Um tema inovador foi o elo entre integridade científica e criatividade na produção do conhecimento. Os trabalhos que conquistaram o primeiro e o segundo lugar no concurso de pôsteres do Brispe abordam esse assunto. A bióloga Christiane Coelho Santos, professora de biologia do Colégio Pedro II, no Rio de Janeiro, venceu o concurso com a apresentação de uma pesquisa sobre percepções de plágio entre alunos e professores do ensino médio, realizada para a tese de doutorado que defenderá em 2017 na UFRJ.

Uma amostra de 419 alunos e 42 professores de ensino médio do Colégio Pedro II participou da pesquisa sobre plágio e, posteriormente, de grupos de discussão sobre o assunto. “Todos concordaram que roubar uma ideia ou copiar um texto sem dar crédito é plágio. Mas surgiram discordâncias, por exemplo, em relação a uma prática comum em trabalhos escolares: copiar literalmente trechos inteiros de textos encontrados na internet, dando apenas um crédito tímido à origem da informação. Para muitos professores, é plágio. Já para os alunos, não é”, diz Christiane. Esse achado, segundo a pesquisadora, coloca uma questão incômoda para as escolas: a forma de ensinar e de avaliar o aprendizado favorece a criatividade dos estudantes ou estimula a imitação e a reprodução? “A maioria dos professores concorda que o ensino no Brasil não estimula a criatividade. Se essa é a realidade no ensino médio, como querer que o estudante se torne criativo quando chega à graduação?” A pesquisa de Christiane será ampliada para outros dois colégios do Rio.

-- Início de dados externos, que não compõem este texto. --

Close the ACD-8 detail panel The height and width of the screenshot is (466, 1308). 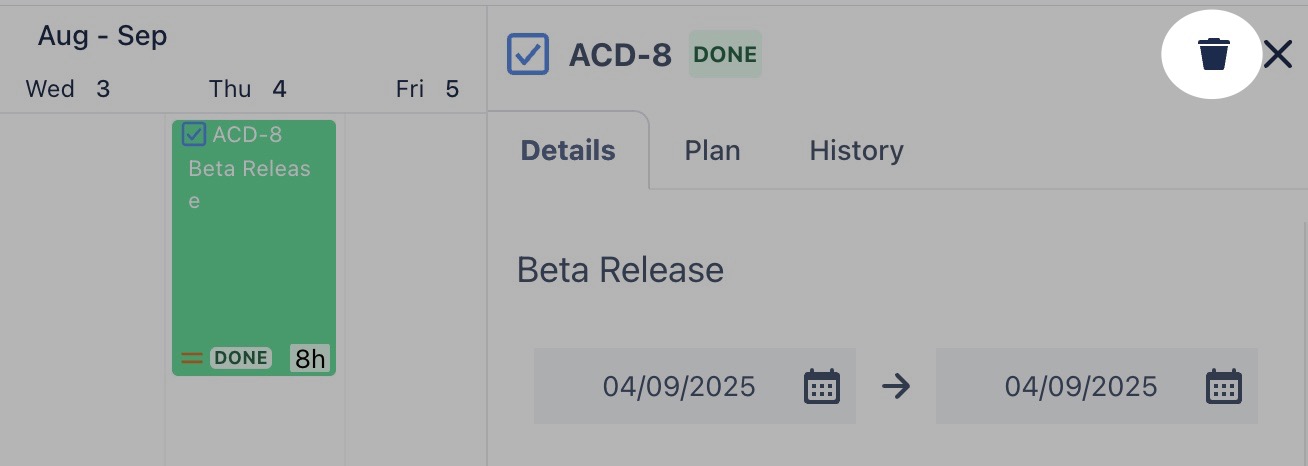point(1277,54)
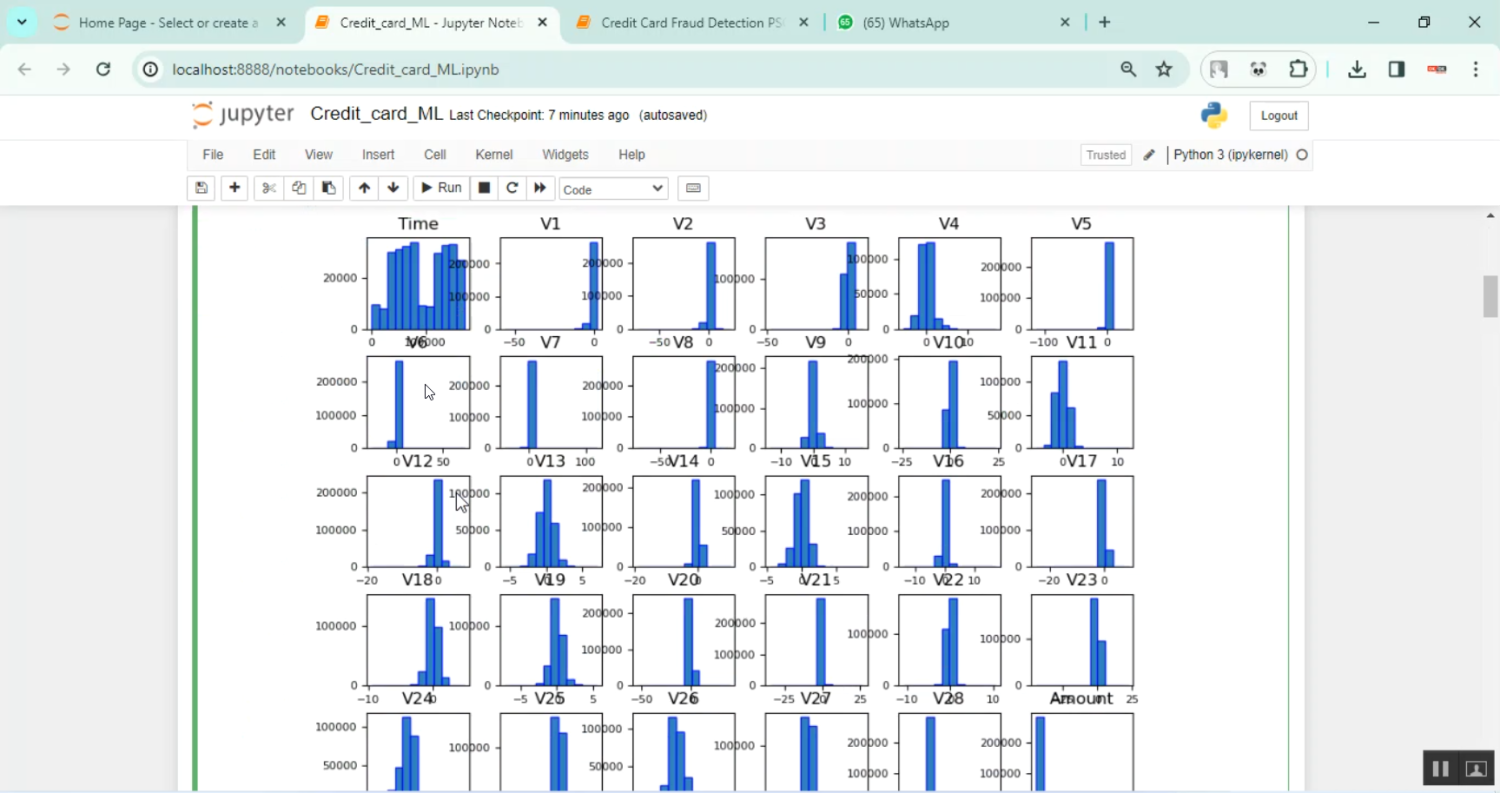Toggle the browser side panel

1396,69
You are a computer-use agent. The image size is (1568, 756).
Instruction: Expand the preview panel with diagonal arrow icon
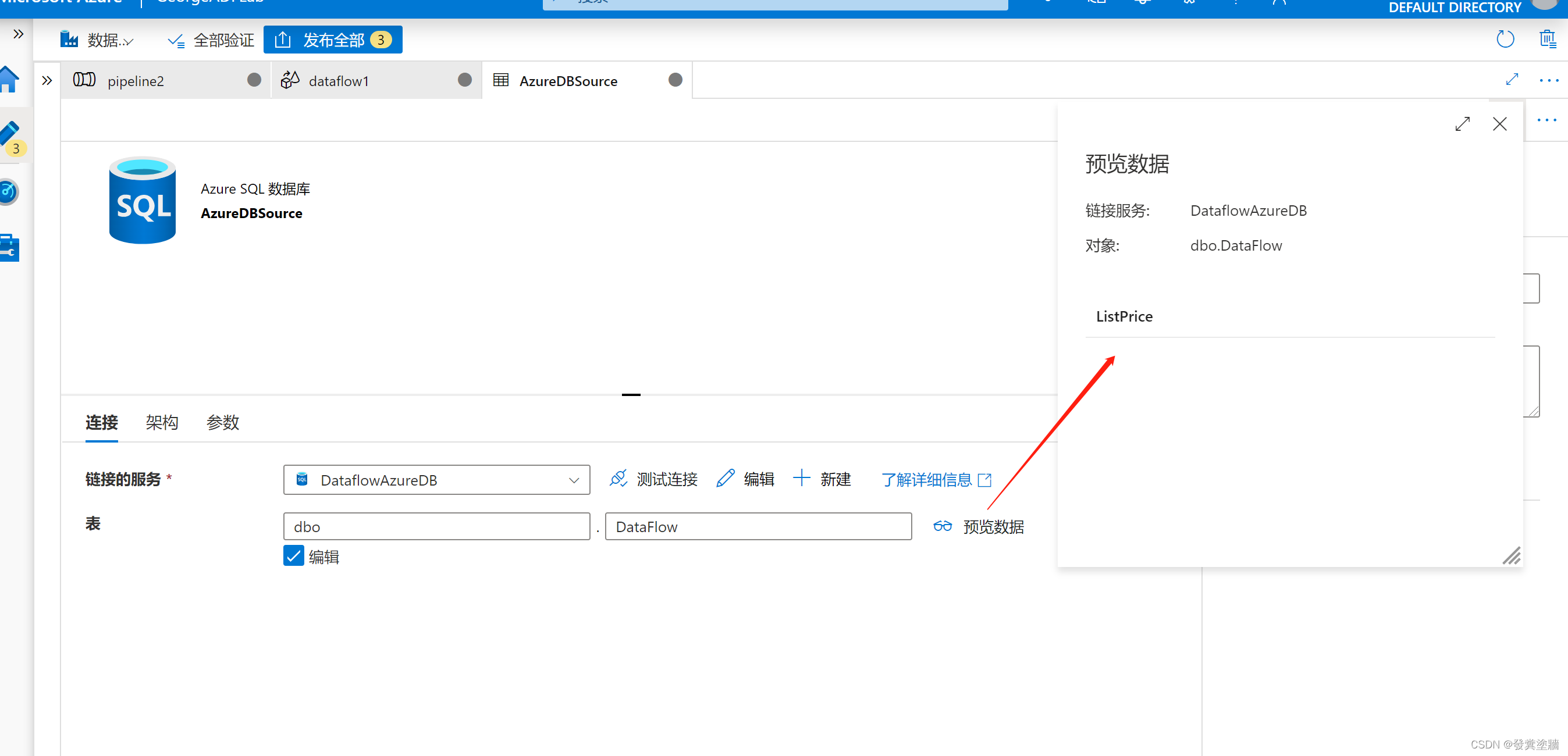1463,123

O outro pôster premiado, de autoria de Rosemeire Amaral, aluna de mestrado da UFRJ e professora de ciências da rede pública municipal de Búzios, envolve a produção de um Livreto sobre o plágio na escola. Esse livreto foi idealizado a partir de oficinas realizadas com 38 professores de ciências, biologia, matemática, física, química e língua portuguesa, organizadas pela mestranda. Quando ficar pronto, o material será distribuído em escolas de municípios vizinhos. Rosemeire impressionou-se com as reflexões feitas pelos docentes nas oficinas. “Eles perceberam que o plágio está mais arraigado na escola do que imaginavam e muitos se dispuseram a mudar suas práticas na abordagem do problema.”